I have to admit it, I have a favorite Clojure function. No, it’s not map, although that would be a close second. No, it isn’t juxt, though that’s certainly one of the fun ones. partition? Juicy, but no. assoc? Nope. str? Nyet. fnil? Nein.

My favorite Clojure function is reduce. Why reduce? Let me count the ways…

reduce is one of those bedrock functions that shows up in so many functional programming contexts that it’s just ridiculous. I would go so far as to say that if you don’t understand reduce, you don’t understand functional programming. In other functional languages, you’ll find it named fold or foldl.

The simple definition of reduce is that it takes a reducing function, an initial value (optional), and an input collection. It then calls the reducing function on the initial value and the first item of the collection. It then calls the reducing function on the return value from the first call and the second item of the collection, and so on, finally returning the value returned from the last call to the reducing function.

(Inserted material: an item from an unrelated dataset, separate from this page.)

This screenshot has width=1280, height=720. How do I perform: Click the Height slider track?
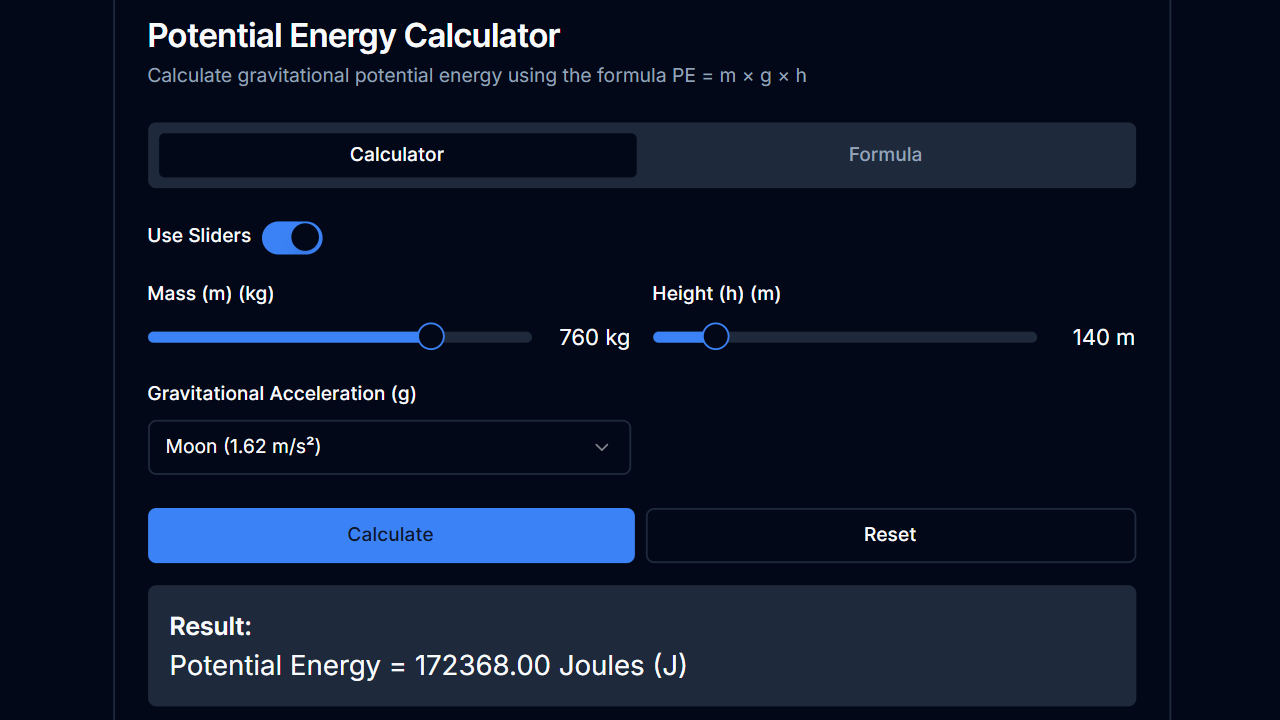[880, 336]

The canonical first example of using reduce is:

user> (reduce + 0 [1 2 3 4 5])

Here, + is the reducing function, 0 is the initial value, and [1 2 3 4 5] is the collection.

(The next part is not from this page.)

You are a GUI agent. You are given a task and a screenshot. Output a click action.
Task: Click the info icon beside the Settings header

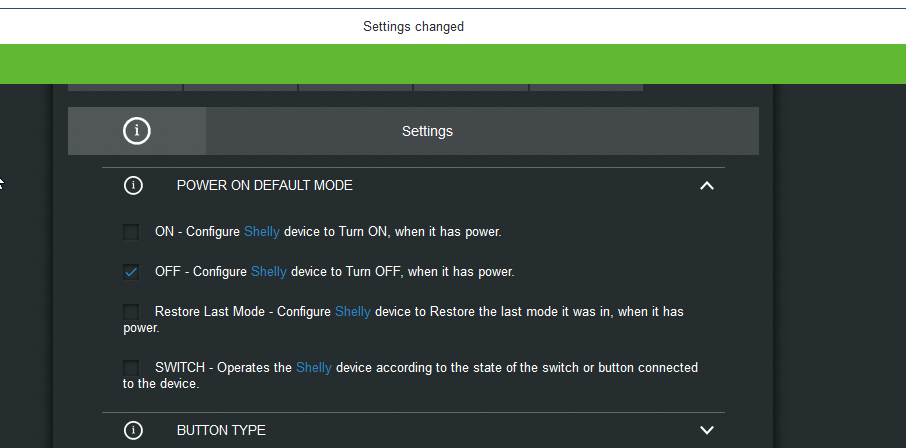pos(137,131)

You can use reduce to compute lots of interesting things over a larger collection. For instance, Clojure’s min and max functions work on just two arguments, but you can use them over a collection like this:

user> (reduce max [0 1 17 2 85 43 21 3 10])
user> (reduce min [0 1 17 2 85 43 21 3 10])

Here, we have not provided reduce with an initial value, so it uses the first value in the collection as the initial value and starts feeding items from the collection with the second value. In this case, that’s just what we want since there’s really no appropriate minimum or maximum value to act as the initial value.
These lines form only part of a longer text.